In recognition of this, the Internal Revenue Service (IRS) established a simplified method for certain estates to get an extension of time to make the portability election. For estates that qualify, Revenue Procedure 2022-32 is now the exclusive simplified procedure for obtaining an extension, providing a straightforward path for an executor to secure the deceased spousal unused exclusion (DSUE).
The primary requirement is that the decedent must have been a U.S. citizen or resident on their date of death and passed away after December 31, 2010, survived by a spouse. A central condition is that the estate must not have been required to file an estate tax return in the first place. The legal obligation to file is determined by the value of the gross estate and any adjusted taxable gifts made during the decedent’s life.
This threshold is indexed for inflation, so if the total value is below the basic exclusion amount for the year of death, no return is mandated. This distinction is important because the simplified procedure is designed specifically for estates that had no other reason to file a Form 706, United States Estate (and Generation-Skipping Transfer) Tax Return, other than to elect portability. Finally, the executor must not have filed an estate tax return within the standard time frame, as the simplified method is exclusively for those who missed the initial deadline entirely.
The core of the relief process is the submission of a “complete and properly prepared” Form 706. This is the same form used by estates with a mandatory filing requirement, and it must be filled out correctly to make the portability election. Preparation involves valuing the assets of the decedent’s gross estate, which can include real estate, bank accounts, investments, and other property.

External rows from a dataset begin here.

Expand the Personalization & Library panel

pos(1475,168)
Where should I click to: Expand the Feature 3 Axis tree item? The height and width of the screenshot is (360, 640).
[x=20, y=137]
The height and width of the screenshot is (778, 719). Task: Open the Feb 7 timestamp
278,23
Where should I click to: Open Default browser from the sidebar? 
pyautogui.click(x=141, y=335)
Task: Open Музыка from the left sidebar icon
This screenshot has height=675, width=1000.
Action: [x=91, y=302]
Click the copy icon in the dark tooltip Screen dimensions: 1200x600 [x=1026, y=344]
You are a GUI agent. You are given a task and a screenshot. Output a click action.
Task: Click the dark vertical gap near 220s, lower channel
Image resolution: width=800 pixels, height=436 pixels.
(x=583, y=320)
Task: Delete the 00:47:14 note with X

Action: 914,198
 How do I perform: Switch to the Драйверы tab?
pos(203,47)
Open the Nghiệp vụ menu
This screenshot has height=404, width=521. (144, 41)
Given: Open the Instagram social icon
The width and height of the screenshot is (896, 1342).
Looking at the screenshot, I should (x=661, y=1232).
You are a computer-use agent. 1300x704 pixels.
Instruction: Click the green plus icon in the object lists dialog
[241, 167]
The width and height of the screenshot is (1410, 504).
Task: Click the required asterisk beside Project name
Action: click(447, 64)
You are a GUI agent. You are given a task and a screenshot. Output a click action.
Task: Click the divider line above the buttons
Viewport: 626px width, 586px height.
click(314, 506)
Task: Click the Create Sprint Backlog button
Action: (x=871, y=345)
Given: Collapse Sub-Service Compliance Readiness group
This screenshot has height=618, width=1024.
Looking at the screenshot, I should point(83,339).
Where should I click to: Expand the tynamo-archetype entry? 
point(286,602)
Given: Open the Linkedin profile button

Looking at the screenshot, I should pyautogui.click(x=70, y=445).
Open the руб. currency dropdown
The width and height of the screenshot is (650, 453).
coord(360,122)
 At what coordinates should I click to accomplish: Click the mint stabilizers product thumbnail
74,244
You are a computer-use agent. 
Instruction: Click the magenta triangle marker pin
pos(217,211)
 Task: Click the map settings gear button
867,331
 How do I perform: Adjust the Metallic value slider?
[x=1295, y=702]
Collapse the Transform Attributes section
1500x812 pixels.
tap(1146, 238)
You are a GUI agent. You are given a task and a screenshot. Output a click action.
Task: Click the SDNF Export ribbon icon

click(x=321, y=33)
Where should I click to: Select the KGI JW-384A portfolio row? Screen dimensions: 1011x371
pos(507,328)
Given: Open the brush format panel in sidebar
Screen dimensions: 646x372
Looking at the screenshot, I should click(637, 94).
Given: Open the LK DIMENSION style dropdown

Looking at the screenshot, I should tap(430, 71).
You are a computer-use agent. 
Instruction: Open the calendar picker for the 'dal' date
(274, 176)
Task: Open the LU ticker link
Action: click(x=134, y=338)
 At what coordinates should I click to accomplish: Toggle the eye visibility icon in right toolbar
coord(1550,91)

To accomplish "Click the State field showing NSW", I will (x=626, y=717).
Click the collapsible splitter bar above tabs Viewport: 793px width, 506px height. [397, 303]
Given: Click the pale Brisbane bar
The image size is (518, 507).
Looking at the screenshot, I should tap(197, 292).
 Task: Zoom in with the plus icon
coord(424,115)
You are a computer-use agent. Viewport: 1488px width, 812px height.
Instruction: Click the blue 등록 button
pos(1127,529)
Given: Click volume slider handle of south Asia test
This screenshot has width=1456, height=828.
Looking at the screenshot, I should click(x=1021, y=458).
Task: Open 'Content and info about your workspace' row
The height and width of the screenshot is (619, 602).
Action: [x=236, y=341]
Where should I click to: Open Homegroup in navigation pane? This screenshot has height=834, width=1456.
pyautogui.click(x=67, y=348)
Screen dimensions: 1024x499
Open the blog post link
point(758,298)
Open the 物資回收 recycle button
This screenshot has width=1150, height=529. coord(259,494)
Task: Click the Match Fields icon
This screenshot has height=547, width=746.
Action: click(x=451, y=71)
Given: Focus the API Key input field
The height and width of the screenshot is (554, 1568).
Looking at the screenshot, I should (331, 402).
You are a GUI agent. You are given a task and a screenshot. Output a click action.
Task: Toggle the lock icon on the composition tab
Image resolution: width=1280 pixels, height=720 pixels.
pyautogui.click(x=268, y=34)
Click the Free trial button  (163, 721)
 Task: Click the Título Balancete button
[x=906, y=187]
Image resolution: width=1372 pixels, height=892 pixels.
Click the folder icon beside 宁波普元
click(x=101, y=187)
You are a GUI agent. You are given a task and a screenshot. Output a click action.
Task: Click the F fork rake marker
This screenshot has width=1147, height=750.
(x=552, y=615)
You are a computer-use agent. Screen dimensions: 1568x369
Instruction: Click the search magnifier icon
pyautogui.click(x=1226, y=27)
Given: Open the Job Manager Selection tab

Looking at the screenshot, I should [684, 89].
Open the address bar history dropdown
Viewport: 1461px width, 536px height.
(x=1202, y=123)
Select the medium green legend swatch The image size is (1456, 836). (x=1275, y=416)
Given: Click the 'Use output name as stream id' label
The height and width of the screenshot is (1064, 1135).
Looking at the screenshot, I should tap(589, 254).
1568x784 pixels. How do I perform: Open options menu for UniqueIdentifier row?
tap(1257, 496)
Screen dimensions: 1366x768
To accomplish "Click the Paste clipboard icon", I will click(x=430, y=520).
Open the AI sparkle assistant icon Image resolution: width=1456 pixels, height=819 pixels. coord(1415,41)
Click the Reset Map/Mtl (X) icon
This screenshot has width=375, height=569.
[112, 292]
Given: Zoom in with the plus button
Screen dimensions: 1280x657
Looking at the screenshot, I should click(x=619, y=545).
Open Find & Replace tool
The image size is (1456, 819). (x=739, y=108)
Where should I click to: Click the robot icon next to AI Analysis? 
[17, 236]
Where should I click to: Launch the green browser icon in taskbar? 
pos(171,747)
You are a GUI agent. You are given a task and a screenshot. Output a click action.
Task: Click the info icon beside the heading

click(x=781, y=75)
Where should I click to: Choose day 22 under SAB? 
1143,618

Even though the total value is below the filing threshold, these figures are required to properly complete the return. The primary objective of this filing is to compute the deceased spousal unused exclusion (DSUE) amount, which is calculated on Part 6 of Form 706. To ensure the IRS processes the return correctly under the special procedure, the executor must write the following statement at the top of the Form 706: “FILED PURSUANT TO REV. PROC. 2022-32 TO ELECT PORTABILITY UNDER § 2010(c)(5)(A)”. This annotation flags the return for the specific relief being requested and is a mandatory step in the process.
The deadline for submitting the return under the simplified method provided by Revenue Procedure 2022-32 is on or before the fifth anniversary of the decedent’s date of death. The completed Form 706 should be mailed to the IRS service center address specified in the form’s instructions for estate tax returns. There is no user fee required when using this simplified method.
If the estate meets all the requirements of the revenue procedure and has filed a complete and properly prepared Form 706, the relief is considered automatically granted. The IRS will not send a confirmation letter or ruling. The portability election is deemed to have been made effective as of the decedent’s date of death, and the DSUE amount becomes available to the surviving spouse for their own gift or estate tax planning.
Estates that do not meet the specific eligibility criteria for the simplified method are not entirely without options, but the path is more demanding. If an estate is ineligible—for instance, if it was originally required to file an estate tax return but failed to do so—it must seek relief through a different channel. This involves requesting a Private Letter Ruling (PLR) from the IRS.
A PLR is a formal, written determination issued by the IRS in response to a taxpayer’s request. The process requires the executor to submit a detailed request explaining why the estate had reasonable cause for failing to make a timely election, and it often requires professional assistance. This alternative is also more expensive and time-consuming. The IRS charges a user fee for a PLR, which can be more than $30,000, and the review and response time can take many months, with no guarantee of a favorable outcome.